Index Nav: [Date Index] [Subject Index] [Author Index] [Thread Index]
Message Nav: [Date Prev] [Date Next] [Thread Prev] [Thread Next]
Other format: [Raw text]

Re: PowerPC's math_ldbl.h


Ping.

On 02/22/2013 04:11 PM, Adhemerval Zanella wrote:
> On 02/22/2013 12:46 PM, Joseph S. Myers wrote:
>> On Fri, 22 Feb 2013, Adhemerval Zanella wrote:
>>
>>> 	* sysdeps/unix/sysv/linux/powerpc/Implies: Add powerpc/fpu prior to
>>> 	ieee754/ldbl-128ibm so sysdeps/powerpc/fpu/math_ldbl.h will be included
>>> 	first.
>> That's wrong - powerpc --without-fp will be using 
>> sysdeps/unix/sysv/linux/powerpc but can't use sysdeps/powerpc/fpu.
>>
> Indeed I didn't take nofpu in consideration.

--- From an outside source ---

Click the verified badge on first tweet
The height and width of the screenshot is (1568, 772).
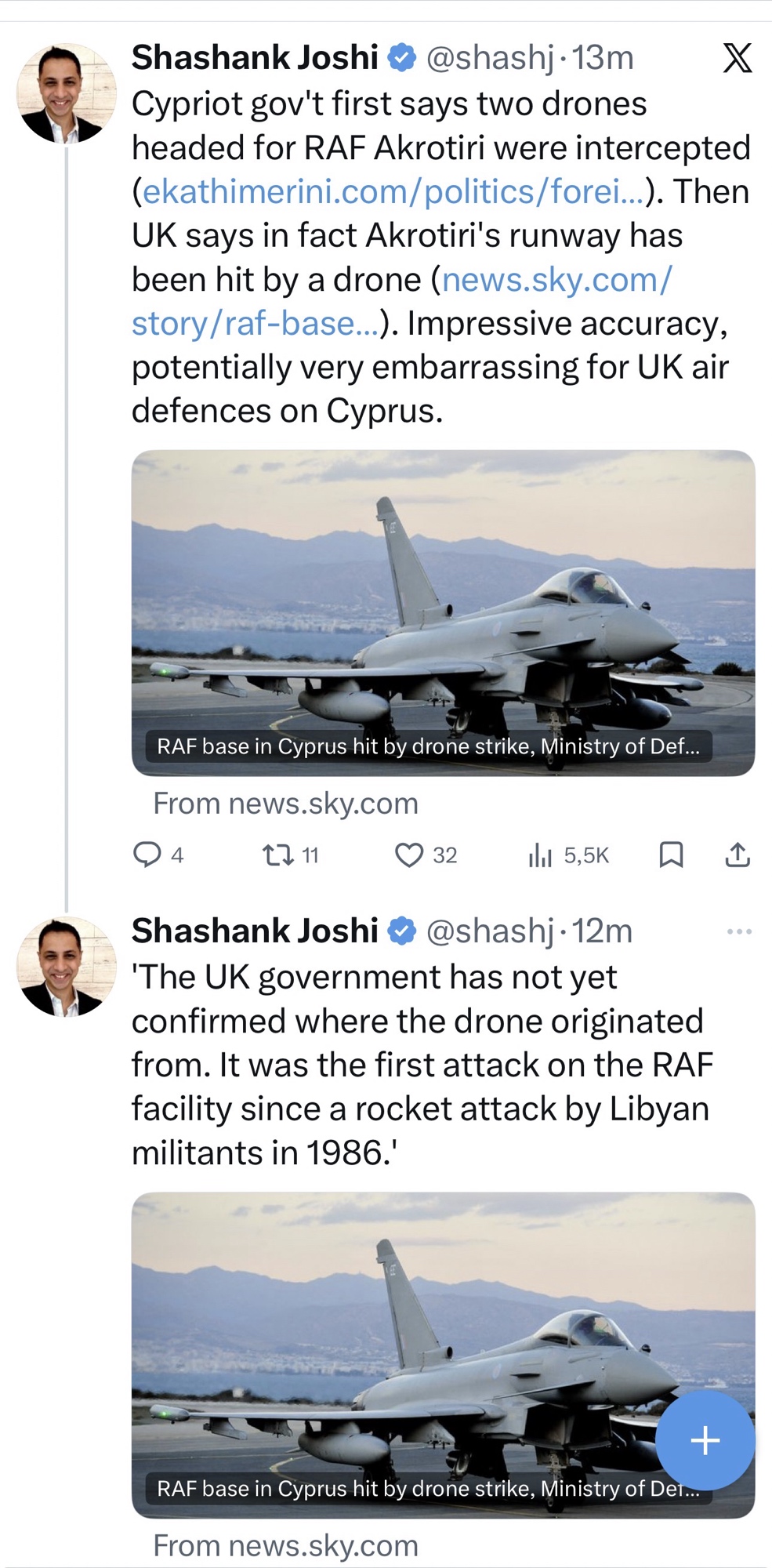click(402, 58)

This patch now removes the
> sysdeps/unix/sysv/linux/powerpc/Implies and adds the ldbl after ldbl-opt
> on sysdeps/powerpc/Implies. This makes sysdeps/powerpc/fpu not appear with
> nofpu build while add making it show before sysdeps/ieee754/ldbl-128ibm
> so the PPC specific optimization is still used.
>
>
> 2013-02-22  Adhemerval Zanella  <azanella@linux.vnet.ibm.com>
>
> 	* sysdeps/ieee754/ldbl-128ibm/math_ldbl.h (ldbl_pack): Renamed to
> 	default_ldbl_pack and using as default implementation.

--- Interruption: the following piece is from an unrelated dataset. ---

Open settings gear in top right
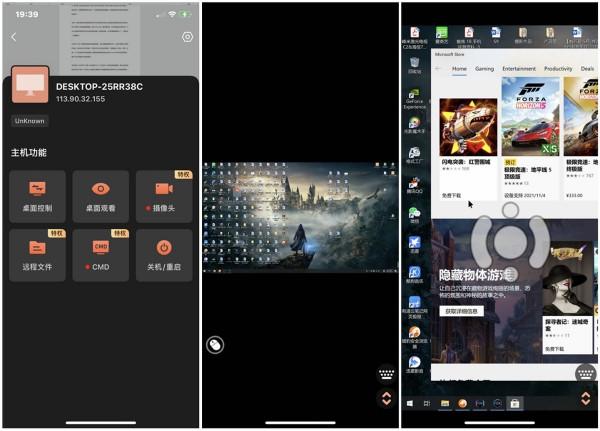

> 	(ldbl_unpack): Renamed to default_ldbl_unpack and using as default
> 	implementation.
> 	* sysdeps/powerpc/fpu/math_ldbl.h (ldbl_extract_mantissa): removed
> 	redundant definition.
> 	(ldbl_insert_mantissa): Likewise.
> 	(ldbl_canonicalize): Likewise.
> 	(ldbl_nearbyint): Likewise.
> 	(ldbl_pack): Renamed to ldbl_pack_ppc.

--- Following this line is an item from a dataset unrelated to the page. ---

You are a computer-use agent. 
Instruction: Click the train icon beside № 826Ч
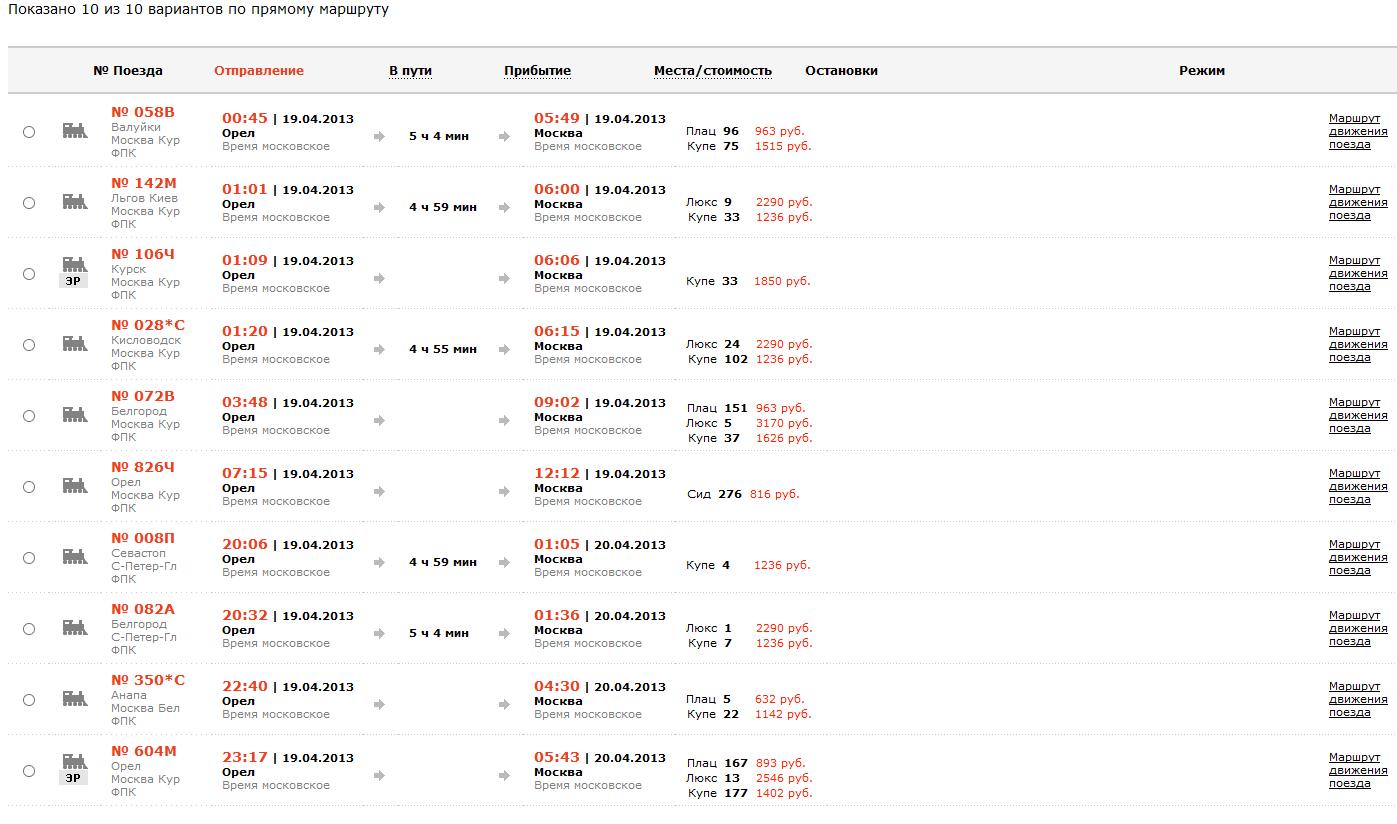coord(74,486)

> 	(ldbl_unpack): Renamed to ldbl_unpack_ppc.
> 	* sysdeps/unix/sysv/linux/powerpc/Implies: Remove file.
> 	* sysdeps/powerpc/Implies: Add ieee754/ldbl-opt after ieee754/ldbl-128ibm.
>
> --
>
> diff --git a/sysdeps/ieee754/ldbl-128ibm/math_ldbl.h b/sysdeps/ieee754/ldbl-128ibm/math_ldbl.h
> index be9ac71..1cce1fc 100644
> --- a/sysdeps/ieee754/ldbl-128ibm/math_ldbl.h
> +++ b/sysdeps/ieee754/ldbl-128ibm/math_ldbl.h
> @@ -125,7 +125,7 @@ ldbl_insert_mantissa (int sign, int exp, int64_t hi64, u_int64_t lo64)
>  /* Handy utility functions to pack/unpack/cononicalize and find the nearbyint
>     of long double implemented as double double.  */
>  static inline long double
> -ldbl_pack (double a, double aa)
> +default_ldbl_pack (double a, double aa)
>  {
>    union ibm_extended_long_double u;
>    u.dd[0] = a;
> @@ -134,7 +134,7 @@ ldbl_pack (double a, double aa)
>  }
>
>  static inline void
> -ldbl_unpack (long double l, double *a, double *aa)
> +default_ldbl_unpack (long double l, double *a, double *aa)
>  {
>    union ibm_extended_long_double u;
>    u.d = l;
> @@ -142,6 +142,12 @@ ldbl_unpack (long double l, double *a, double *aa)
>    *aa = u.dd[1];
>  }
>
> +#ifndef ldbl_pack
> +# define ldbl_pack   default_ldbl_pack
> +#endif
> +#ifndef ldbl_unpack
> +# define ldbl_unpack default_ldbl_unpack
> +#endif
>
>  /* Convert a finite long double to canonical form.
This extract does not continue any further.